Of the total payments in the example, $31,127,910.40 is interest. If the actual interest rate was 4.25%, the total interest would be 33,290,182.00, a two million dollar increase. Total payments would rise to $99,290,182.00. Even small changes in the interest rate make large differences when dealing with $66,000,000.00 loans.


3. How does the city pay the yearly payments on the bonds, known as the Debt Service?

The announced plan is to raise taxes on the taxable property in the city by raising the tax rate from the current level of $0.57516 per $100 value to $0.63516 per $100 value. This is an increase of 6 cents per $100 value, or a little more than 10%. The Dallas County Tax Appraiser just announced that 60% of the homes in Dallas County will have a reduction in their appraised value. Based on this, the tax increase to pay the debt service may actually need to be greater than 6 cents. Using the city’s 6 cent number, the annual tax increase for a home with a value of $182,810 (Richardson's average home value) would be $110 or $9 per month. This means $2,200 per average home is needed to pay the debt on just this one bond issue. (The city has far more than one bond issue, and far more debt than this proposed additional debt of over $97,000,000.)


4. Do bond issues always require tax rate increases?

NO. Many local governments do not issue debt until they can do so without a tax rate increase. That generally means they work for a combination of paying off existing debt first, and adding new and improved property to the tax rolls through growth and development, not borrowing a dime more than absolutely necessary, and not spending any portion of the taxpayers money foolishly. In other words, the same fiscally responsible actions a good businessperson, or a wise homemaker with a family budget, employs.

5. Is this a good time for a 10% tax increase?

No. There is never a good time for a 10% tax increase. Among the many reasons are—
a. The city tax base is dropping again this year. Consider how much the city may increase your taxes for its operational expenses, in addition to the 6 cents for the debt.
b. Dallas County may well increase taxes this year, for the same reason – a drop in county tax values.
c. There is a recession in progress.
d.
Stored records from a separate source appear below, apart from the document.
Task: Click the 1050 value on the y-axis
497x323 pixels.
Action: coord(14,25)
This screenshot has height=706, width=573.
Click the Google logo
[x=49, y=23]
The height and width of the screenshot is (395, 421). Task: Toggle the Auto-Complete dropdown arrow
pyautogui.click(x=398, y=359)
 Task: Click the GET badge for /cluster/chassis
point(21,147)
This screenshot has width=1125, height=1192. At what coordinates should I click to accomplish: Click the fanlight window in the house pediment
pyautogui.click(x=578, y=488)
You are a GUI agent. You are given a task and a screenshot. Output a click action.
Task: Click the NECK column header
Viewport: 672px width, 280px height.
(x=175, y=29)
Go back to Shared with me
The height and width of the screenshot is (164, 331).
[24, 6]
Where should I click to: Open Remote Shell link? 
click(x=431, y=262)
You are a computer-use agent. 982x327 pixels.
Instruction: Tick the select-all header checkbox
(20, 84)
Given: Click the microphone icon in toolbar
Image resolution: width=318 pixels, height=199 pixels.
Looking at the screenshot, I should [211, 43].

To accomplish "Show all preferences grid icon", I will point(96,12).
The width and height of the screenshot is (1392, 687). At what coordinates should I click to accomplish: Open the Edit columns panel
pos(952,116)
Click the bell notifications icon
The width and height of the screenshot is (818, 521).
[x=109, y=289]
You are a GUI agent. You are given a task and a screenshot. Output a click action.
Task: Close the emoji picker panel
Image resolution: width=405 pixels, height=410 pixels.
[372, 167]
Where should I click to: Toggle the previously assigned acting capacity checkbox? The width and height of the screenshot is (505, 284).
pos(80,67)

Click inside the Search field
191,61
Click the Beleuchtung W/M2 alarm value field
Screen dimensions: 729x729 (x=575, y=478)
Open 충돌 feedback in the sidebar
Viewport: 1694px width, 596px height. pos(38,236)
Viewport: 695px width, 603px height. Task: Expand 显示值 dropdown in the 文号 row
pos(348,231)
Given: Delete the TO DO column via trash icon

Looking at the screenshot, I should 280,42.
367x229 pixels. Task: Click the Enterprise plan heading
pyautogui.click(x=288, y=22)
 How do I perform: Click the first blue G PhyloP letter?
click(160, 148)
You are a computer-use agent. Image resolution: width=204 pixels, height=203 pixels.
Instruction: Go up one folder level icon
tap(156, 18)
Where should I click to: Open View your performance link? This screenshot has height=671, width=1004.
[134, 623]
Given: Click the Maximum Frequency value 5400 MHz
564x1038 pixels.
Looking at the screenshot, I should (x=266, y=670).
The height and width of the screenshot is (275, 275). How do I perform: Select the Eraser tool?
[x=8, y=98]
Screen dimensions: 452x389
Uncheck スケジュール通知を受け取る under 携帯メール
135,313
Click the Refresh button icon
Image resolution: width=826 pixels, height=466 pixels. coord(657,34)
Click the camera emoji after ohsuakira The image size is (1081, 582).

The Administration and Congress are spending borrowed money at a rate that cannot be sustained without massive tax increases of all kinds, from income tax, to death taxes, to gas taxes (or, a massive reduction in federal spending).


6. What should be done?

a. First, remember for every dollar borrowed for 20 years at 4% interest, an additional 40 cents is needed to pay the interest.
b. Second, any items in the bond issue that are not absolutely necessary now, should be cut from the list. The same is true for items that would generally be considered bad policy, or those so vaguely worded, or obviously overpriced, as to be unwise. The staff has proposed that 5% of the bonds go to staff for salaries. Even if legal for bond projects, you do not finance $3.3million dollars in salaries for 20 years. A lot of things that are legal are still unwise to do.
c. Terminate the practice of taxing homeowners at the full tax rate, but gifting and granting millions of dollars to wealthy developers, or companies, in the name of economic development.

For example:

1. The city paid over $20,000,000 to develop Galatyn Park for the Hunt/Hill owners, who paid dramatically less than that amount in cash, plus some land the city developed for their project.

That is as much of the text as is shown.